Not a CAD model - spatial form abstraction by Western ID student


This means making forms with your hands, many forms, out of paper, foamcore, wood, foam, clay, wire, cardboard, etc.  Which is what we do at Western, in many classes and studios.  It’s hard, and it’s messy, it’s frustrating, and it’s time consuming, but ultimately it works.  As a student myself at Pratt I didn’t really understand what I was doing or why it was relevant, until much later. That’s when I really appreciated it.

On the other hand there’s the lure of CAD modelling and rendering.  You can create anything you can imagine and regardless of physics you can make it look like a real photograph of an imaginary object.  It’s clean, it’s fast, and it looks great on the screen.  A shortcut to beautiful images that you can drop right into your portfolio!  
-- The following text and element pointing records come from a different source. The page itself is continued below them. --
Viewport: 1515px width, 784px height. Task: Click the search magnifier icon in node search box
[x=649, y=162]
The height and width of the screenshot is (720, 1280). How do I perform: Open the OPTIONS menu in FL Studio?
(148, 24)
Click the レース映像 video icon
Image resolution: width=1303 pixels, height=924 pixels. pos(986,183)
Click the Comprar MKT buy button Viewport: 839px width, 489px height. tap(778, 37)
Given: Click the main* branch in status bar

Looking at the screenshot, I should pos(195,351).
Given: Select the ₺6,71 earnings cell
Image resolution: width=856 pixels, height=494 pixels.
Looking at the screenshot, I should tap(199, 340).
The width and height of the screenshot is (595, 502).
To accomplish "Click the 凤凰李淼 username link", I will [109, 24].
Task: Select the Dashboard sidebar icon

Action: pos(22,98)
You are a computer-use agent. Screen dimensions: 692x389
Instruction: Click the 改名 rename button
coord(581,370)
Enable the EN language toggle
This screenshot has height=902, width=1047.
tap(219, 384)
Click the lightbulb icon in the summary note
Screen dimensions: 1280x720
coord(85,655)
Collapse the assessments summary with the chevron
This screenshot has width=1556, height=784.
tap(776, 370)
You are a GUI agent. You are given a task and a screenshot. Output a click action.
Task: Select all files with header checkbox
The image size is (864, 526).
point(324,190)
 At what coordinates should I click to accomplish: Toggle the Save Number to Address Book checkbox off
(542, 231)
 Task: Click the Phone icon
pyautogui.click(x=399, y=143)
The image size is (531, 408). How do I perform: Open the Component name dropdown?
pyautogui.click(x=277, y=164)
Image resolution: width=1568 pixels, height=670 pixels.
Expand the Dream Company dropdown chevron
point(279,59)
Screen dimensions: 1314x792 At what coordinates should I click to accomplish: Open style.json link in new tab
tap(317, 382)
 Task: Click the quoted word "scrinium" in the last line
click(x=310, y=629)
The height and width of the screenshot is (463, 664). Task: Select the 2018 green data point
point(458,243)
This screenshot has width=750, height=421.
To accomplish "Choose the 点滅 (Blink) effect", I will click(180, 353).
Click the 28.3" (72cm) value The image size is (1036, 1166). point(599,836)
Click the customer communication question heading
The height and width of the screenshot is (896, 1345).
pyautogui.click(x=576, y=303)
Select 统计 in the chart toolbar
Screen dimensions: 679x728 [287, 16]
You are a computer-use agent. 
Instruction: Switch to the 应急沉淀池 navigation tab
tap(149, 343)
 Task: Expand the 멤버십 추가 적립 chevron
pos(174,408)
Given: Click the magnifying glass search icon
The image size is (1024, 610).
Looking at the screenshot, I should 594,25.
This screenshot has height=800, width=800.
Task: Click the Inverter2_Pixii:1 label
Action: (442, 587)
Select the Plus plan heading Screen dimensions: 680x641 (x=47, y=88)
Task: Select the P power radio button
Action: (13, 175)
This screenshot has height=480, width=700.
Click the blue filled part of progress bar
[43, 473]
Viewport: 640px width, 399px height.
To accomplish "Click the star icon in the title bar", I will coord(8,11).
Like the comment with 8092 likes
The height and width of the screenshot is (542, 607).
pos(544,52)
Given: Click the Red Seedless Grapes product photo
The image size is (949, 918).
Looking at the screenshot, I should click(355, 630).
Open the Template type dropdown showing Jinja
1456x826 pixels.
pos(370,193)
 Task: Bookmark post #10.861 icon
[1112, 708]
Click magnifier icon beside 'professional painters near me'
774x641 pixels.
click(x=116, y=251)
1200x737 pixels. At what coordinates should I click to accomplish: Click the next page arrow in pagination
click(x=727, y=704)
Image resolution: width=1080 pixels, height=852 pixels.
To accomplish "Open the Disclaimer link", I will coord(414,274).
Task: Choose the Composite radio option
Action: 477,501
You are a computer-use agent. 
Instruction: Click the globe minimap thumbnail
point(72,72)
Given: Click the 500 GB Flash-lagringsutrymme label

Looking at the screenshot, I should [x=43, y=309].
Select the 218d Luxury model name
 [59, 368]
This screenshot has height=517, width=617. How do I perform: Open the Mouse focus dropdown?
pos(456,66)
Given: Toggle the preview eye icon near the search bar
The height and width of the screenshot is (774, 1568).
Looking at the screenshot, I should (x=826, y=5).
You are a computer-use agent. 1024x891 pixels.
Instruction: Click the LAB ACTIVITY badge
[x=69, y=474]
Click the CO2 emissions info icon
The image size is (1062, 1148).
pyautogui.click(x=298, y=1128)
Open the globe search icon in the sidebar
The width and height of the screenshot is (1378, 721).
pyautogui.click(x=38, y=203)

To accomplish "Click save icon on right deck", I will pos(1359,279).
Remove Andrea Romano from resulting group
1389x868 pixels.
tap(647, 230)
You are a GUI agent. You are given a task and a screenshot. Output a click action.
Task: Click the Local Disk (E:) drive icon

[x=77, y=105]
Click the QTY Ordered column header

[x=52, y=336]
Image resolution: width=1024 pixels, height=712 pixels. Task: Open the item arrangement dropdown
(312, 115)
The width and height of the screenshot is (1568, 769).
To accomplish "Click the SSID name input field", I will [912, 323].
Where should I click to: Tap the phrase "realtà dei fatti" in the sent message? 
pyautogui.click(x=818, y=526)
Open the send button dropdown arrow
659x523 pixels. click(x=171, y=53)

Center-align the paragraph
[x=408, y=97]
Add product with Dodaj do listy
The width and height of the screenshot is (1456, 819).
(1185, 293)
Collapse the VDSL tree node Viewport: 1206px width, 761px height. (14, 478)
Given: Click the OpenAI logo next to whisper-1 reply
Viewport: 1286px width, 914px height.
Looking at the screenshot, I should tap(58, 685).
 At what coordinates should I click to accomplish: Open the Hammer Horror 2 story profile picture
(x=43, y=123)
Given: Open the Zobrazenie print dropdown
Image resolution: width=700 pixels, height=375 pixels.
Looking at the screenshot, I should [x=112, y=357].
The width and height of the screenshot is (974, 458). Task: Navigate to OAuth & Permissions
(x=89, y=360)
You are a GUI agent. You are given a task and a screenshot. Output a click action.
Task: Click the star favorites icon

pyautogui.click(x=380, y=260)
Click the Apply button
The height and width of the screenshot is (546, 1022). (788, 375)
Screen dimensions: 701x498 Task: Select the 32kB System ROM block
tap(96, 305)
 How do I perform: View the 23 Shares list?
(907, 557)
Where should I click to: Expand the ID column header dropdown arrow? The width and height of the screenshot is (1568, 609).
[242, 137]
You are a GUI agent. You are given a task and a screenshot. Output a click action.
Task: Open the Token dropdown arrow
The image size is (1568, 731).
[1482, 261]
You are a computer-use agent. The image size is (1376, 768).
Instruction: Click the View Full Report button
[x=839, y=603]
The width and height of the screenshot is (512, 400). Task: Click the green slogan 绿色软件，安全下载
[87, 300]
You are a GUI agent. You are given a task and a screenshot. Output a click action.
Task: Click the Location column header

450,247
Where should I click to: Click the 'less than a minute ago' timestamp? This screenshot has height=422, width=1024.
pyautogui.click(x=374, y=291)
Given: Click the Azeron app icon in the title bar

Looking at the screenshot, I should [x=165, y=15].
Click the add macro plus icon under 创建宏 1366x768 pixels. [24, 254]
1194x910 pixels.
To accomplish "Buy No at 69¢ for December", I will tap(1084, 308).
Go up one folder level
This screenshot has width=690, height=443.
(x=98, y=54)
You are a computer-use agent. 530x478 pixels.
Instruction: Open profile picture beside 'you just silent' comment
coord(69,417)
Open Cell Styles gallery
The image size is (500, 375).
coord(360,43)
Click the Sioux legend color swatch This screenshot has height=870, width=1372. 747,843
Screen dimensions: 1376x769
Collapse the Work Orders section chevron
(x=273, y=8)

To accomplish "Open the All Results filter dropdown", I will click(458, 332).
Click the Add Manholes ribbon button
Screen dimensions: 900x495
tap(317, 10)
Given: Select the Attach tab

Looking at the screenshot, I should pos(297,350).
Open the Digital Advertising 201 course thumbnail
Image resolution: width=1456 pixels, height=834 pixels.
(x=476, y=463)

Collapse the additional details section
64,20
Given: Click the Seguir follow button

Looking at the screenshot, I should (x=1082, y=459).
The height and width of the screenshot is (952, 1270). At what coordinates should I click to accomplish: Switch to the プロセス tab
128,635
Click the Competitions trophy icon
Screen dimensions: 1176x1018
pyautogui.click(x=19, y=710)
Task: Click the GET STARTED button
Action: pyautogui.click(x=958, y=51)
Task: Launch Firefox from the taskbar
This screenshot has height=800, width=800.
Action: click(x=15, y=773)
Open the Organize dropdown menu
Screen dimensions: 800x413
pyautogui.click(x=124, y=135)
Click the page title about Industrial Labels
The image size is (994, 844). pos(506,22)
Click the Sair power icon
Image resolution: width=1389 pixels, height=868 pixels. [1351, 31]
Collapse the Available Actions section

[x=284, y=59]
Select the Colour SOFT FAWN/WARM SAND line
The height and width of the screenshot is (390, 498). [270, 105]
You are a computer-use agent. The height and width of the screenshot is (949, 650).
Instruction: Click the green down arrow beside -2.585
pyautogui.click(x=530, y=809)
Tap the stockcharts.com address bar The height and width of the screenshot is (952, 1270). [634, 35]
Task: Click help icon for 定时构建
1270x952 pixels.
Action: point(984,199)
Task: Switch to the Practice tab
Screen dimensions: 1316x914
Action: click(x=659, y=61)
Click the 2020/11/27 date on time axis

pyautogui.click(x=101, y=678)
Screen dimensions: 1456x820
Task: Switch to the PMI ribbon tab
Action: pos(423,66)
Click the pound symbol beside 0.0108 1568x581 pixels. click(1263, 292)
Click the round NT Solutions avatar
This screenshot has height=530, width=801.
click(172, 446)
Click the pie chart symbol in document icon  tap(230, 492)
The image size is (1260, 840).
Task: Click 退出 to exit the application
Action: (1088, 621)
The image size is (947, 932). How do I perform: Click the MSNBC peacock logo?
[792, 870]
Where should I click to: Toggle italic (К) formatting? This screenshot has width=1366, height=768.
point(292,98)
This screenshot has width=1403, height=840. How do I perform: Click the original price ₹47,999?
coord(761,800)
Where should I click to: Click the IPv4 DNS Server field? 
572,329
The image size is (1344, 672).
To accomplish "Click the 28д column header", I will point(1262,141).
also not a CAD model - Reading bench by Larisa Schulz, Western ID student, now designer at Ziba


But the problem is the lack of connection to real physical space, three dimensional visual relationships and engineering and manufacturing constraints.  I think that this is because in order to understand three dimensional form, you need to feel it, hold it in your hands and process it with your two eyes.  Something that we can’t do on the screen. (but maybe with virtual reality that will be possible). So, yes, in that respect, Ive is right.  Too many students go straight to the computer and create CAD renderings whose beauty is only two dimensional and shallow.

My second issue is with the messenger.  Sir Jonathan Ive is isolated in his ivory Apple tower.  Even when invited multiple times by the IDSA, he declines to participate in any design education or design community event in the US. No conferences, no talks, no presentations, no volunteering, no meetings, no portfolio reviews, nothing.  I was on the Board of IDSA, so I know that we tried. Many of the top industrial designers in the US are involved and respected members of the design community, so there isn’t much excuse. So, when he complains about the state of design education, they ring hollow to us as a community of designers.  Because he has separated himself, as some holy royal who won’t lower himself to  associate with the rest of us.

So, if he wants to see improvement, why not do something about it?  There is an attitude among some professionals about design education, that schools are a service provider, and they aren’t doing a good job, and so they complain.  But somehow, those professionals graduated just in time, before education went downhill.  We tend to forget that we are all products of education, but our education doesn’t end upon graduation.  We continue to learn about design on the job. So we improve and forget that what we learned in school was just the beginning. Without the foundation that ID education provides, we can’t continue to build on that knowledge.

The real tragedy here is that there is a brokenness and a disconnect between education and industry.  It can’t continue to be a one way street.  Industry can’t keep adding to it’s list of demands without helping out.  Schools are struggling to pay decent wages, to maintain high tech labs and shops, to keep class sizes low, to pay for the computers and software they need.  So if you’re a design professional who is disappointed with the graduates that you're interviewing, then connect with your favorite design school, try to help out, get involved, get your company to donate to their program.  Don’t just demand more and complain, because that definitely won’t make positive change.